### Entries taken from a collection

Content starts

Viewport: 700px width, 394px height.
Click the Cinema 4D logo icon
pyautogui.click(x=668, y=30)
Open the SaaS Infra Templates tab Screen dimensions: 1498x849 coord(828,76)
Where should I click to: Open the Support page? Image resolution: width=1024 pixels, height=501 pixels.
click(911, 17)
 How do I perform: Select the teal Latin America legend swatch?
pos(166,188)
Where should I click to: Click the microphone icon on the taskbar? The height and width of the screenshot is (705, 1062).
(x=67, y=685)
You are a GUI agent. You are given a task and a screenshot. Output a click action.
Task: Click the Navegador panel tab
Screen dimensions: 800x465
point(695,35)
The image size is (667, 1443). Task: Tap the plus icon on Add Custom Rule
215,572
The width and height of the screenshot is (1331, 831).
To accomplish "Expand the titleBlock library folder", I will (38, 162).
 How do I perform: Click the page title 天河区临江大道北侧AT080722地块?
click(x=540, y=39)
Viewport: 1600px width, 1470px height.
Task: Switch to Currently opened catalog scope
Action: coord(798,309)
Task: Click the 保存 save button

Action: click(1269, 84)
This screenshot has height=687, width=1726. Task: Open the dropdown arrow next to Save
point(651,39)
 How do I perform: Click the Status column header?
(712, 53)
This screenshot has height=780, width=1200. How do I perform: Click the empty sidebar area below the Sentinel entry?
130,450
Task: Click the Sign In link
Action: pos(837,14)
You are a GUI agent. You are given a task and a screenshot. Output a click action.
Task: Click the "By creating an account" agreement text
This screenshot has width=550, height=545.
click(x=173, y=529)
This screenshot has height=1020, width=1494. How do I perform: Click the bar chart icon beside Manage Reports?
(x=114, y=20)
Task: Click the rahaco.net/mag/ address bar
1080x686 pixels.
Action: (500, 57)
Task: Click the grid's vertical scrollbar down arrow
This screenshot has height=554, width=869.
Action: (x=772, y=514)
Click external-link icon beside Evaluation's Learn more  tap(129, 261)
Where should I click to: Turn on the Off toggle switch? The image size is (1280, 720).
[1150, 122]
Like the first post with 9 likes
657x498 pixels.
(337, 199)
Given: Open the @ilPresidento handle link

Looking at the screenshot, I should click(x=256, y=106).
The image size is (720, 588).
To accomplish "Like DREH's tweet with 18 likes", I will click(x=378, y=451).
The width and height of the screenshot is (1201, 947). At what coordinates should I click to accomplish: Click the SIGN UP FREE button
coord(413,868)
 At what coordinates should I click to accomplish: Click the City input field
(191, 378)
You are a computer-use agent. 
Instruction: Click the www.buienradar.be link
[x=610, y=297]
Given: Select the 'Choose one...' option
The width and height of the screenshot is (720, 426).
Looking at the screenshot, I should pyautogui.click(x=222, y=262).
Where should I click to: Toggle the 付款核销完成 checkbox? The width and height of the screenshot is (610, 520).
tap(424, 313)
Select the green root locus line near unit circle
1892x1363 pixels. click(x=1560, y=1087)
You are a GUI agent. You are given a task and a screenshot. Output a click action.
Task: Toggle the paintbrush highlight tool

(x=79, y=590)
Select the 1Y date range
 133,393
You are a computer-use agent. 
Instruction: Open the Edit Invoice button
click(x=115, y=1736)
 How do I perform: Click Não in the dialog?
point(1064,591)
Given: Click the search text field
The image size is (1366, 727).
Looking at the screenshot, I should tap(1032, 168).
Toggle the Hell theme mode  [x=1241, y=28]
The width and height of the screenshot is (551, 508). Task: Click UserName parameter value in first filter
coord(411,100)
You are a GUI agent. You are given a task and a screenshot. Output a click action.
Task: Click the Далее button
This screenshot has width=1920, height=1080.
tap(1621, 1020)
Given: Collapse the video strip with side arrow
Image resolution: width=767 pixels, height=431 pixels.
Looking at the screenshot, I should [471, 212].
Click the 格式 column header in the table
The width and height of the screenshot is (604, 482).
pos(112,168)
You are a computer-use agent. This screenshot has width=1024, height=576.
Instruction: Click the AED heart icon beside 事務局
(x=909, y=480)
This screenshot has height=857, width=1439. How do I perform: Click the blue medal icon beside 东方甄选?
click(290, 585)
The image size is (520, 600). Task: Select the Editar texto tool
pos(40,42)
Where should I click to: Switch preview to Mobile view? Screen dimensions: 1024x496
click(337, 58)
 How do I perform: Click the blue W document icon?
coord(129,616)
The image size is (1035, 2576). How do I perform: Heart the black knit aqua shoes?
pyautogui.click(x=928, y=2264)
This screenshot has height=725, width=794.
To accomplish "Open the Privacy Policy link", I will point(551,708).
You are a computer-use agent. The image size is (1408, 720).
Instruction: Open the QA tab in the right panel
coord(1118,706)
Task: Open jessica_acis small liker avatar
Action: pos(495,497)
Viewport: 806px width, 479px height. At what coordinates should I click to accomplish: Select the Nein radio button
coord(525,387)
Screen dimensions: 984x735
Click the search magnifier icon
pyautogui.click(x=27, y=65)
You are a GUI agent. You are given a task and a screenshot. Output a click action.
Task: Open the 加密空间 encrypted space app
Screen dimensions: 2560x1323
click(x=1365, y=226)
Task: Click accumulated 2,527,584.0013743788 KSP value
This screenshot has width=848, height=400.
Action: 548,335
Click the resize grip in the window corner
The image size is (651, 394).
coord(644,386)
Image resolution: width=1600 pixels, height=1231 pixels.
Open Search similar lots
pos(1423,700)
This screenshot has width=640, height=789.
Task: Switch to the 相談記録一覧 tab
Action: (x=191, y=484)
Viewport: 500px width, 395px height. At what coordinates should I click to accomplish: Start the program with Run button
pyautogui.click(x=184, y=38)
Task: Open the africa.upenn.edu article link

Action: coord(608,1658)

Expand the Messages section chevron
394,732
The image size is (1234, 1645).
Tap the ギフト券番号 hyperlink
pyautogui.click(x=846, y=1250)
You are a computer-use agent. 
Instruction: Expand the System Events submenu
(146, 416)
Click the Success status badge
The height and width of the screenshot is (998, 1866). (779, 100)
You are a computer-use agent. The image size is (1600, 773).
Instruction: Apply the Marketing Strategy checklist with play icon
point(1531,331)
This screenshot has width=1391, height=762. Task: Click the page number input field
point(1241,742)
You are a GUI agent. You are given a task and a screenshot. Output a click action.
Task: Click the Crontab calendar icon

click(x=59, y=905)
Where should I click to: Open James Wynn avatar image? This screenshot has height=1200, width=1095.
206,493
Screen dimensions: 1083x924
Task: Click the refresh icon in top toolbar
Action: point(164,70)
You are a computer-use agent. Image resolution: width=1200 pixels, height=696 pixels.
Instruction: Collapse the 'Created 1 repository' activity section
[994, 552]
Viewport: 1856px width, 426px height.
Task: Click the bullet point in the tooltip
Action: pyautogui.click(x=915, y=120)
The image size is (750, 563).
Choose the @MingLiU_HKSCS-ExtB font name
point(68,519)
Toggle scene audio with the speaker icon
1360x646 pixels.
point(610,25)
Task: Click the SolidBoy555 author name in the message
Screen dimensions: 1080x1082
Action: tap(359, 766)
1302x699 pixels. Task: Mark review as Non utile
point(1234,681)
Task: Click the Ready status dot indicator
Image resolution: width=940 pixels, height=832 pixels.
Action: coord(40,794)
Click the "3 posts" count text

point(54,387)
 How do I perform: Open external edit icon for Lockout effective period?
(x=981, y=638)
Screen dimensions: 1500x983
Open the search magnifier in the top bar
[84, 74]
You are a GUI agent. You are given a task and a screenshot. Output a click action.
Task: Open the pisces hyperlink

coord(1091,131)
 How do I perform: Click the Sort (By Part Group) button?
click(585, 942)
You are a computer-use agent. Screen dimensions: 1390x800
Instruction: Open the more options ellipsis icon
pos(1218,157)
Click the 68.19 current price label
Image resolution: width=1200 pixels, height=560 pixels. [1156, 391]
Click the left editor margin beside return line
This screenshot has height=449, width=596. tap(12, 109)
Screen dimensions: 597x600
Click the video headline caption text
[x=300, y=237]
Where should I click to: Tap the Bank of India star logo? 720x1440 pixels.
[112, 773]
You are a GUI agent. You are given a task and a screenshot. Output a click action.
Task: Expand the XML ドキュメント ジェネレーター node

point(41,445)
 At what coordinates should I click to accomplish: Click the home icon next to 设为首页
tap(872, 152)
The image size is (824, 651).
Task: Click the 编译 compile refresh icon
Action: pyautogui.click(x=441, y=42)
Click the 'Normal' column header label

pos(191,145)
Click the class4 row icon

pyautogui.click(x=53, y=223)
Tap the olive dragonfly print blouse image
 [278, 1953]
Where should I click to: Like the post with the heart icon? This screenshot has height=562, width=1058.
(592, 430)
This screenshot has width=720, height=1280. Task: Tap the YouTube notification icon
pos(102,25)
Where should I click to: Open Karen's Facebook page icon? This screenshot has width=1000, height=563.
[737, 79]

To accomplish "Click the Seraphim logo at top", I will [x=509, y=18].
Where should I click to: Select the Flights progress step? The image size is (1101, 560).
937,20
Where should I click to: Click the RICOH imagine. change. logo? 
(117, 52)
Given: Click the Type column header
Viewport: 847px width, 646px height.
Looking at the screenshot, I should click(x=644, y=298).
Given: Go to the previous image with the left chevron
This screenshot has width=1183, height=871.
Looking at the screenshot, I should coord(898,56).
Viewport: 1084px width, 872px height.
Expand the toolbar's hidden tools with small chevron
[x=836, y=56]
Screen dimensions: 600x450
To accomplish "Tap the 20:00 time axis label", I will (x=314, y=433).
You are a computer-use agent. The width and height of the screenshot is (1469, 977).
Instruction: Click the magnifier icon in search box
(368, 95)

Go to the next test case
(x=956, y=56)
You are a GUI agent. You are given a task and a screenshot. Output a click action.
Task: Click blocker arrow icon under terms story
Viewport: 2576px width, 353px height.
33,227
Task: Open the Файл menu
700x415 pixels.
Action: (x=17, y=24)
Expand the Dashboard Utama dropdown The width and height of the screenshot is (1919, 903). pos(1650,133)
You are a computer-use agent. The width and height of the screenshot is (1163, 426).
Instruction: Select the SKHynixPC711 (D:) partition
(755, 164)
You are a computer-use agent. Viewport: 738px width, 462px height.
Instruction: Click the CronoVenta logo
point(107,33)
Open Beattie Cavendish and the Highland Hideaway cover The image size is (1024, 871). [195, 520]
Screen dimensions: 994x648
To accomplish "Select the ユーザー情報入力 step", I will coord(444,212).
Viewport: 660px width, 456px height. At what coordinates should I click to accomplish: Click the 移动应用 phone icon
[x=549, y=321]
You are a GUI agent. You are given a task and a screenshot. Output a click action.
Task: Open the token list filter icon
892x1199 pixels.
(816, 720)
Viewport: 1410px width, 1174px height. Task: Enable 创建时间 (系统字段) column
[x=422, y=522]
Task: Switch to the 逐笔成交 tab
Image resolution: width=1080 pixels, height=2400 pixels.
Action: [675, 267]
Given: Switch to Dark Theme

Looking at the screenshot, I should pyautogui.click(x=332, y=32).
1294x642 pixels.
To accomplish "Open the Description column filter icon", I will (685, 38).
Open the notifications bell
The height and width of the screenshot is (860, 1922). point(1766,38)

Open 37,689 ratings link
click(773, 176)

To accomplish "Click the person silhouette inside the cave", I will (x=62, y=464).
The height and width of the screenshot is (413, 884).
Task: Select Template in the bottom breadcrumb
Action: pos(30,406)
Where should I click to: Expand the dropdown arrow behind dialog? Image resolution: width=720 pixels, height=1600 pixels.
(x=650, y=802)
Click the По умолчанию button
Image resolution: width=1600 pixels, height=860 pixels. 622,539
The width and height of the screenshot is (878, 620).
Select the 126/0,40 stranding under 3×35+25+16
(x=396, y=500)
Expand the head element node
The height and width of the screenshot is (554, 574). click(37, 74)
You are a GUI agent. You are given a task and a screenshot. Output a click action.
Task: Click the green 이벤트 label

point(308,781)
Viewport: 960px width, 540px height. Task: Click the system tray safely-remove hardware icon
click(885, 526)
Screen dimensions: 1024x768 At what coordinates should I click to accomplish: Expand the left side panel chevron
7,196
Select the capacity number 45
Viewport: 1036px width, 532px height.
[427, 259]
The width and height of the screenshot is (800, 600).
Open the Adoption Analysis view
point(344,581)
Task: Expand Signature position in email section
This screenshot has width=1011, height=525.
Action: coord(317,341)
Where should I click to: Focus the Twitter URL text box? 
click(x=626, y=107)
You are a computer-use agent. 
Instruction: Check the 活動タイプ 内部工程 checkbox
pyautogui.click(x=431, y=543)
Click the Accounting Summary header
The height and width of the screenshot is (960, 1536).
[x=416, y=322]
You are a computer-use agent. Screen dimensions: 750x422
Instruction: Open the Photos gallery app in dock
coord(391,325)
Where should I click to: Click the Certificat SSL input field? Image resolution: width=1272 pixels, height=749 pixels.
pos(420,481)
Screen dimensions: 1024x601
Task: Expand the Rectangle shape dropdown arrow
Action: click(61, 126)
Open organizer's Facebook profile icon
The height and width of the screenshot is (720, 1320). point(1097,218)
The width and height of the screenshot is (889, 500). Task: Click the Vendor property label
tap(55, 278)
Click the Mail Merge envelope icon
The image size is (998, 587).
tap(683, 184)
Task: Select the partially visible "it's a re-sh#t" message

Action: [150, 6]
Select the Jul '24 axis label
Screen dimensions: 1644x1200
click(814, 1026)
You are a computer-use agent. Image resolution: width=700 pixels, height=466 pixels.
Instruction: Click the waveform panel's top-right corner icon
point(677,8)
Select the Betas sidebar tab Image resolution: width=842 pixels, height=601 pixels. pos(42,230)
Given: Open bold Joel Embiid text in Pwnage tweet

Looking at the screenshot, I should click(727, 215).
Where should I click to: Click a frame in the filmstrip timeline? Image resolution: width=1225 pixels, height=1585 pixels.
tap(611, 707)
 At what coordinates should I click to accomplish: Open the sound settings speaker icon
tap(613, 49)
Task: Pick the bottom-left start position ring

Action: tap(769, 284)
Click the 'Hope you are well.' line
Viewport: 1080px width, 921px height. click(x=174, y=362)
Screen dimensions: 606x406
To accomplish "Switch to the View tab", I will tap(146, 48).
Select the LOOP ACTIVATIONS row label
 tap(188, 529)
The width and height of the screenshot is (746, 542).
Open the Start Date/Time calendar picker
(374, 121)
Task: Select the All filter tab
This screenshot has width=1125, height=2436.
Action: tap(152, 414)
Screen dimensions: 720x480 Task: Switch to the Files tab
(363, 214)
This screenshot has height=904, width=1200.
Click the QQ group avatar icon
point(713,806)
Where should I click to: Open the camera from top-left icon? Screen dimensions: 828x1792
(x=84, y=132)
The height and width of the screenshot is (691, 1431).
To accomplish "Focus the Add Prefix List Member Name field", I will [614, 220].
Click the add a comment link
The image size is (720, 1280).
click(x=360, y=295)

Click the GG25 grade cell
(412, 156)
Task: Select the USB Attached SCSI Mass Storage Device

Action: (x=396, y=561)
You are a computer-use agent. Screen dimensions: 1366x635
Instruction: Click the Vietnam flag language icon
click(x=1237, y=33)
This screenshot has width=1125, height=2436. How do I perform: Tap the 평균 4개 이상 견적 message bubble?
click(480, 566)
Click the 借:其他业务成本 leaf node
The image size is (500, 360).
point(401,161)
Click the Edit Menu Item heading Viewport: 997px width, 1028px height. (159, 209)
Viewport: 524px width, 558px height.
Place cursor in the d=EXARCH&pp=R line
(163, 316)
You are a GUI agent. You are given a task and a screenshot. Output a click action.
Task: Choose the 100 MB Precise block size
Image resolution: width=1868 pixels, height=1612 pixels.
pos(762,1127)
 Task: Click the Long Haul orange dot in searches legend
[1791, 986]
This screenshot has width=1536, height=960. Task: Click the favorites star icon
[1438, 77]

Content ends

### TASK GOAL
What you return should be exactly the lines above, starting at the one with "This screenshot has width=1391, height=762." and ending at the one with "You are a computer-use agent. Image resolution: width=1200", and nothing else.

### THE COMPLETED TASK
This screenshot has width=1391, height=762. Task: Click the page number input field
point(1241,742)
You are a GUI agent. You are given a task and a screenshot. Output a click action.
Task: Click the Crontab calendar icon

click(x=59, y=905)
Where should I click to: Open James Wynn avatar image? This screenshot has height=1200, width=1095.
206,493
Screen dimensions: 1083x924
Task: Click the refresh icon in top toolbar
Action: point(164,70)
You are a computer-use agent. Image resolution: width=1200 pixels, height=696 pixels.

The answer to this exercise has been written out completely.